■ PROBLEM STATEMENT
How many lines in the data that follows contain the word "Open"? Only that number is needed.

■ DATASET EXTRACT

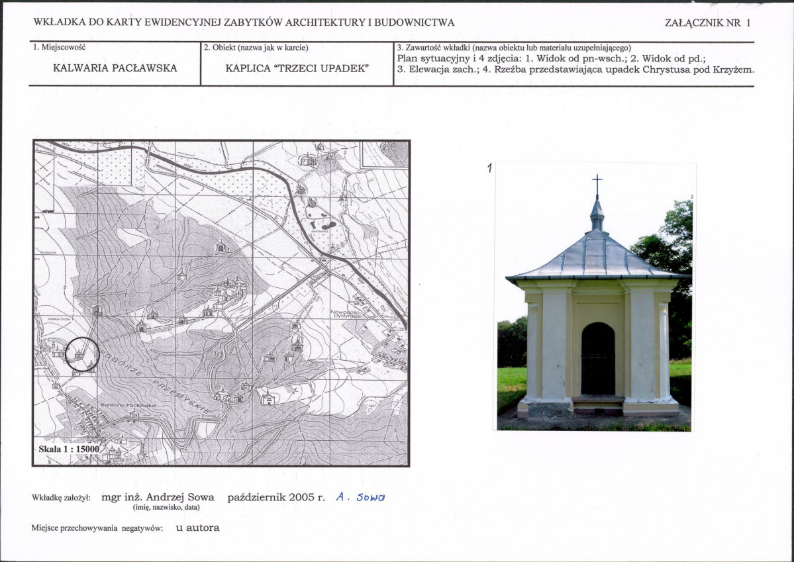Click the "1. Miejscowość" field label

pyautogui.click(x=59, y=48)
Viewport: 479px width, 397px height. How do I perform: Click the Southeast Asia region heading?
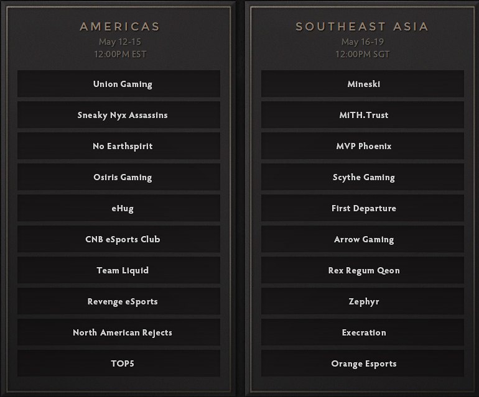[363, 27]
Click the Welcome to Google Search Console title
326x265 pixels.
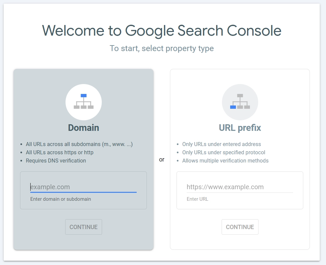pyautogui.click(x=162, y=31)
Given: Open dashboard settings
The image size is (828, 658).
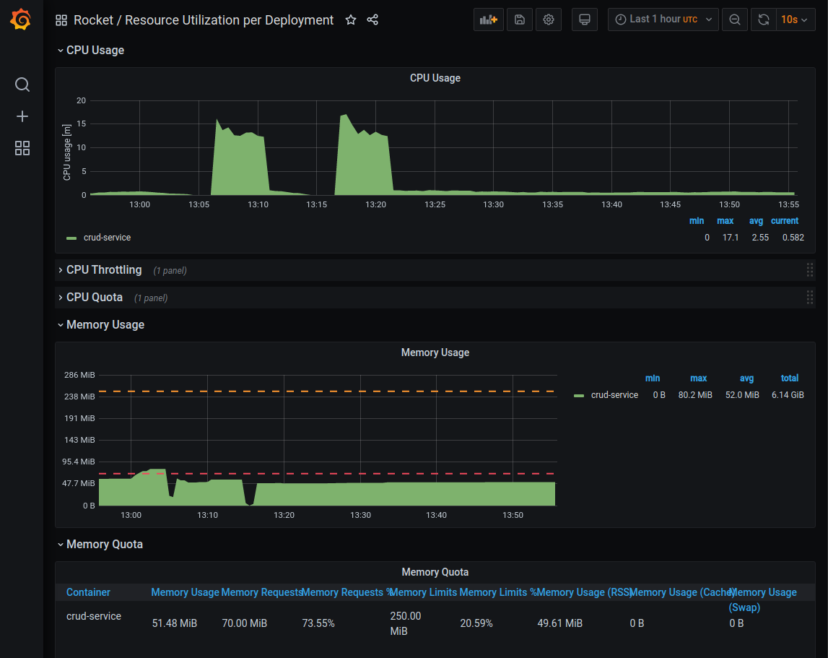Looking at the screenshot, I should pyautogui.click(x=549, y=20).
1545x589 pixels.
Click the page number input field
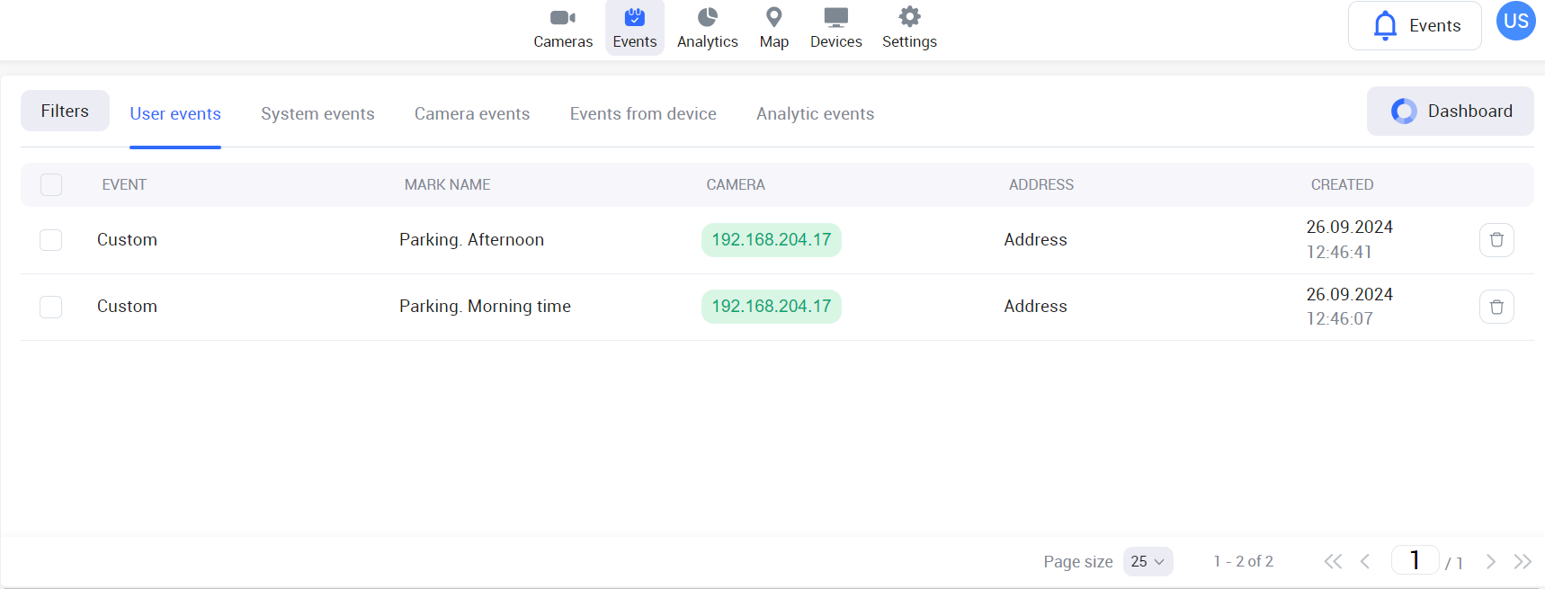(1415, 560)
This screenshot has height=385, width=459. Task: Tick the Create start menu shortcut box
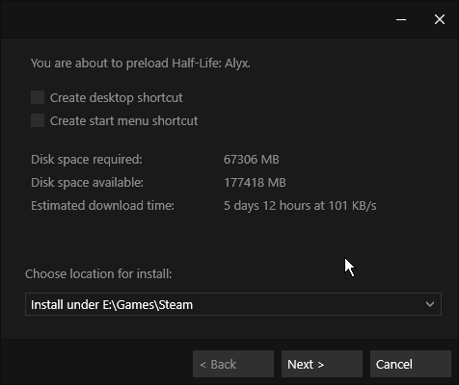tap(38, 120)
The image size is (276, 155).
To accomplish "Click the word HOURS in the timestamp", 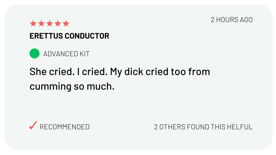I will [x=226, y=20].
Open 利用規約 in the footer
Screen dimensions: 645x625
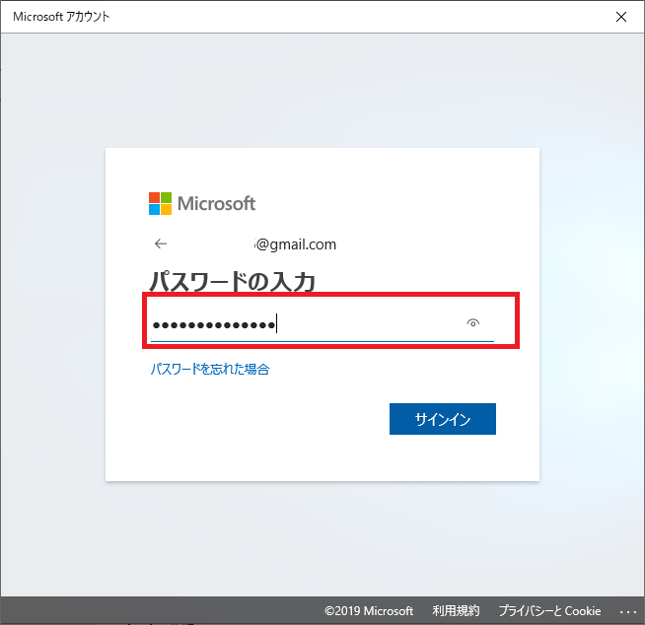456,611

■ TASK RESULT
2